Fig. S5.

(Related to Fig. 3.) R19B09.3A Fru binding and mutations. (A) Fru-DBD-A shows binding to R19B09.3A probes #5 and #7 but weak or no binding to other probes by EMSA. There appear to be multiple bands for the DNA–protein complex (as indicated), most likely a result of the partial degradation of the fusion protein. Data are shown for five of the nine tested probes. (B) Fru-DBD-A binding to a shorter probe derived from probe #5 was assayed in competition with probes containing tiled substitutions. The labeled probe consisted of the wild-type (wt) sequence in the lower part of the figure. The mutant sequences used as competitors are listed below with the substituted nucleotides indicated in red. The wild-type competitor effectively competed with probe binding, but m1 and m2 mutations prevented competition, suggesting these regions are necessary for Fru-DBD-A binding. (C) Sequences of probes tiling R19B09.3A used for EMSA. (D) Diagram of probes from C tiling across R19B09.3A. (E) Summary of the potential Fru-DBD-A and Fru-DBD-B binding sites identified by EMSA in R19B09.3A. The binding sites for Fru-DBD-A are indicated in red and the binding sites for Fru-DBD-B are indicated in blue. (F) Mutations made for the Fru binding sites in the R19B09.3A sequence. The positions of binding sites for Fru-DBD-A are indicated in red and the positions of binding sites for Fru-DBD-B are indicated in blue. The mutated nucleotides at each binding site are indicated in lowercase. (G) Mutations were made in various combinations to assay effects in vivo based on EMSA results, as labeled.
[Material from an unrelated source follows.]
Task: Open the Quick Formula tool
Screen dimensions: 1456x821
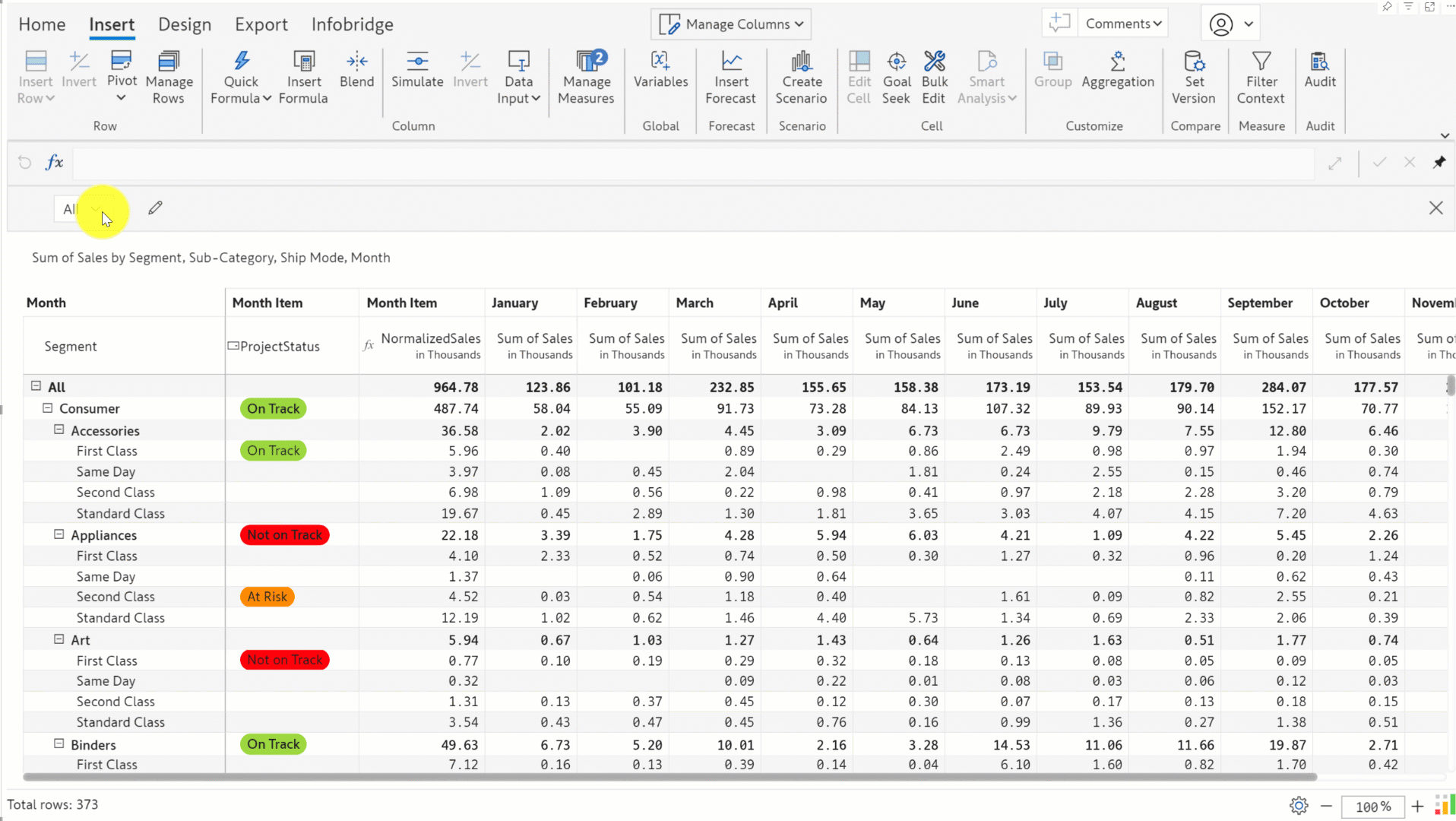Action: coord(240,78)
For example, “allA” included mutations at all Fru-DBD-A sites, whereas “A12” mutated Fru-DBD-A sites 1 and 2. “B4S1” through “B4S5g” were single base pair changes across the Fru-DBD-B binding site 4, with “B4S5a” being a mutation of C to A and “B4S5g” being a mutation of C to G. Images were captured at 20× magnification. (H) Cell counts from G. Error bars indicate SEM.